* **Activity**:
Taking the line with "Click the Expected Delivery TAT date field" as the first and the line with "This screenshot has width=370, height=393." as the last, set down exactly every line in that range from the entries below, and no more.

***** The data *****

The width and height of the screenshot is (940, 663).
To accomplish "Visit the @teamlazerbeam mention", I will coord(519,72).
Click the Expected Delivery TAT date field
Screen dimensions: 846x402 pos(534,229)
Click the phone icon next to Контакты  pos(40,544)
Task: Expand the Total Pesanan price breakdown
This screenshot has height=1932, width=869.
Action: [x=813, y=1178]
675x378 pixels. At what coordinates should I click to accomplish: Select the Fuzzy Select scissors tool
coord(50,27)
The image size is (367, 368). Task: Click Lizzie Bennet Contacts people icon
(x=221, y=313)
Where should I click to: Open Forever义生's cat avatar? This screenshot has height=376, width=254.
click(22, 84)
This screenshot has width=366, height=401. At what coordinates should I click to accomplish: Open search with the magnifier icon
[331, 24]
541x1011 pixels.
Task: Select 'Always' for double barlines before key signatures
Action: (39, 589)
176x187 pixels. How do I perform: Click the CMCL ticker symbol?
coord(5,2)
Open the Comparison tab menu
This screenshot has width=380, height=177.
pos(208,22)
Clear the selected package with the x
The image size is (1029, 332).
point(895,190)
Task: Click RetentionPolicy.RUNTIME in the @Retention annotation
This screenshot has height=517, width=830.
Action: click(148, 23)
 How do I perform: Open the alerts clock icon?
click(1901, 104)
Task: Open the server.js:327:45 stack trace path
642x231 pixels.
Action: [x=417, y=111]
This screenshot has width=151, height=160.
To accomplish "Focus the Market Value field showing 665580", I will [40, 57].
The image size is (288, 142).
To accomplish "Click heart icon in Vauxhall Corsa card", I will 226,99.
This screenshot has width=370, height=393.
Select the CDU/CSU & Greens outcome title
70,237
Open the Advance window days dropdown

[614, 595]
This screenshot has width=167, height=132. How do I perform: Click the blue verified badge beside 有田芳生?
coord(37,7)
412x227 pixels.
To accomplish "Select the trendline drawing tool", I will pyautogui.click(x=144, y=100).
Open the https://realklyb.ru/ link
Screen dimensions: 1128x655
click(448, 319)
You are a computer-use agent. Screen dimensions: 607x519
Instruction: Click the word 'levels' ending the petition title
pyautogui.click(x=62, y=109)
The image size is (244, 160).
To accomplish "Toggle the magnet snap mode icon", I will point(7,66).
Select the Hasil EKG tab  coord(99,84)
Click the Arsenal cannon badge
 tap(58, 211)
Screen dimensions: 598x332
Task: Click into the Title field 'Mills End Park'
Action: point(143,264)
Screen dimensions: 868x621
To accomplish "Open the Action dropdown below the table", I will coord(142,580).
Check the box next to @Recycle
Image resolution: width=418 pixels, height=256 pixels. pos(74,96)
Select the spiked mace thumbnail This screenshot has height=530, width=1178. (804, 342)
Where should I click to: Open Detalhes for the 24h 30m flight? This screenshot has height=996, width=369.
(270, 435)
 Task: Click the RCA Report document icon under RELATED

*****

* **Output below**:
Click the Expected Delivery TAT date field
Screen dimensions: 846x402 pos(534,229)
Click the phone icon next to Контакты  pos(40,544)
Task: Expand the Total Pesanan price breakdown
This screenshot has height=1932, width=869.
Action: [x=813, y=1178]
675x378 pixels. At what coordinates should I click to accomplish: Select the Fuzzy Select scissors tool
coord(50,27)
The image size is (367, 368). Task: Click Lizzie Bennet Contacts people icon
(x=221, y=313)
Where should I click to: Open Forever义生's cat avatar? This screenshot has height=376, width=254.
click(22, 84)
This screenshot has width=366, height=401. At what coordinates should I click to accomplish: Open search with the magnifier icon
[331, 24]
541x1011 pixels.
Task: Select 'Always' for double barlines before key signatures
Action: (39, 589)
176x187 pixels. How do I perform: Click the CMCL ticker symbol?
coord(5,2)
Open the Comparison tab menu
This screenshot has width=380, height=177.
pos(208,22)
Clear the selected package with the x
The image size is (1029, 332).
point(895,190)
Task: Click RetentionPolicy.RUNTIME in the @Retention annotation
This screenshot has height=517, width=830.
Action: click(148, 23)
 How do I perform: Open the alerts clock icon?
click(1901, 104)
Task: Open the server.js:327:45 stack trace path
642x231 pixels.
Action: [x=417, y=111]
This screenshot has width=151, height=160.
To accomplish "Focus the Market Value field showing 665580", I will [40, 57].
The image size is (288, 142).
To accomplish "Click heart icon in Vauxhall Corsa card", I will 226,99.
This screenshot has width=370, height=393.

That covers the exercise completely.